# [Stored items]
## BEGIN

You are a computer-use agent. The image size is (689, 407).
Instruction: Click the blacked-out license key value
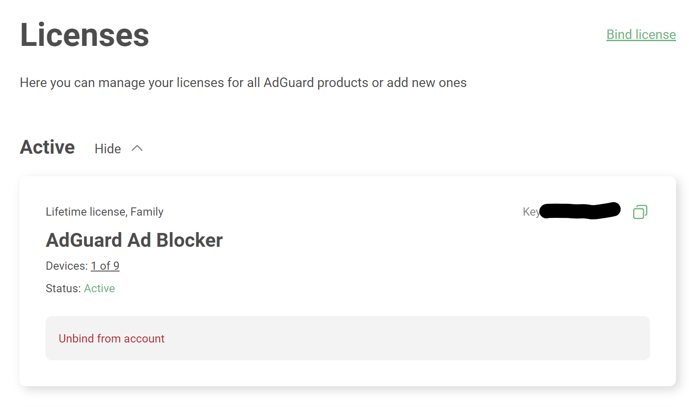click(x=580, y=211)
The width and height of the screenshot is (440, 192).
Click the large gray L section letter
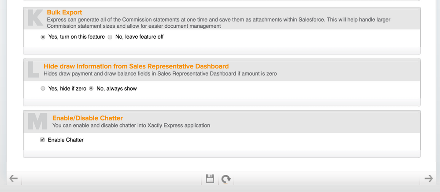pyautogui.click(x=33, y=69)
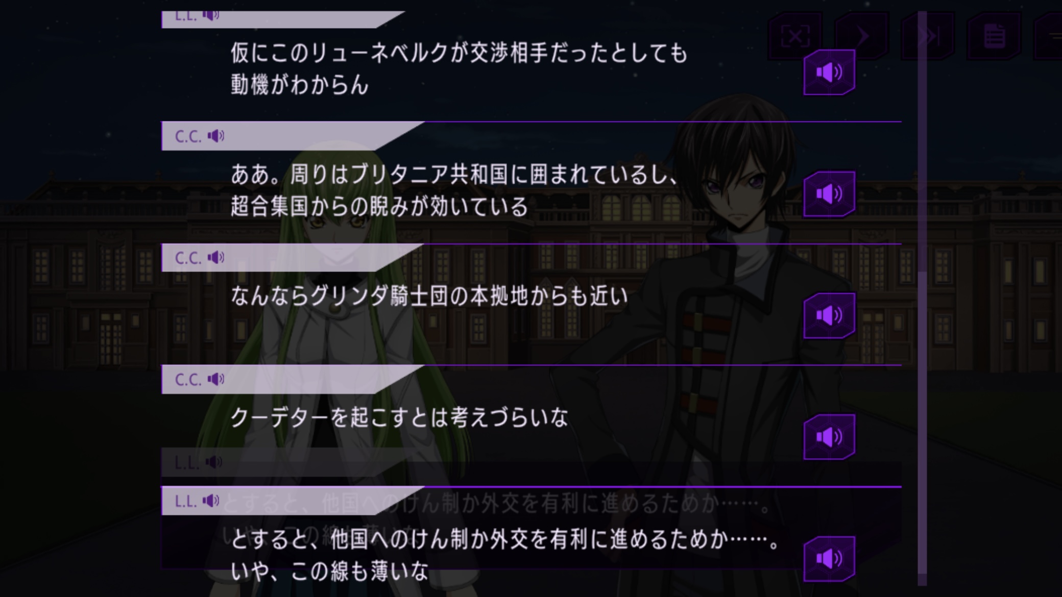Click the faded L.L. speaker icon
Image resolution: width=1062 pixels, height=597 pixels.
click(x=213, y=462)
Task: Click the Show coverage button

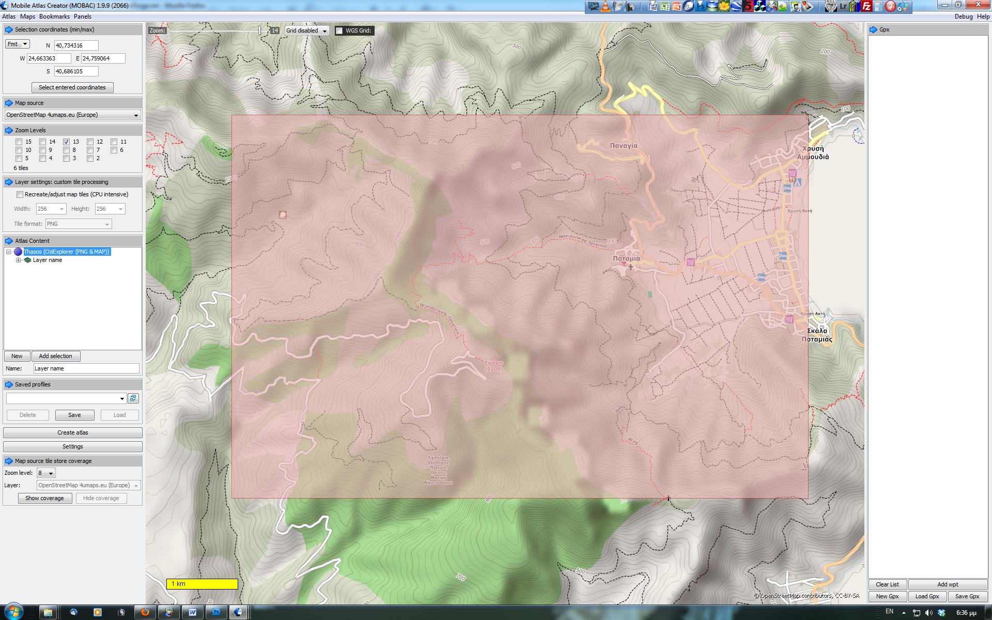Action: pyautogui.click(x=45, y=499)

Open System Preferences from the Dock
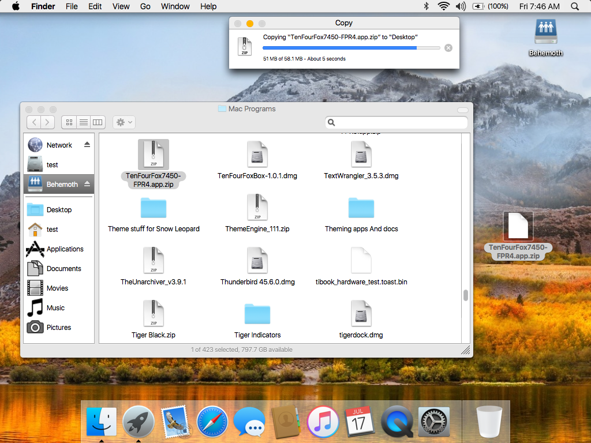point(434,422)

## END

Reproduce every line of the records above word for word, omitting the pictures.

You are a computer-use agent. The image size is (689, 407).
Instruction: Click the blacked-out license key value
click(x=580, y=211)
The width and height of the screenshot is (440, 192).
Click the large gray L section letter
pyautogui.click(x=33, y=69)
Click the faded L.L. speaker icon
Image resolution: width=1062 pixels, height=597 pixels.
click(x=213, y=462)
Task: Click the Show coverage button

Action: pyautogui.click(x=45, y=499)

Open System Preferences from the Dock
point(434,422)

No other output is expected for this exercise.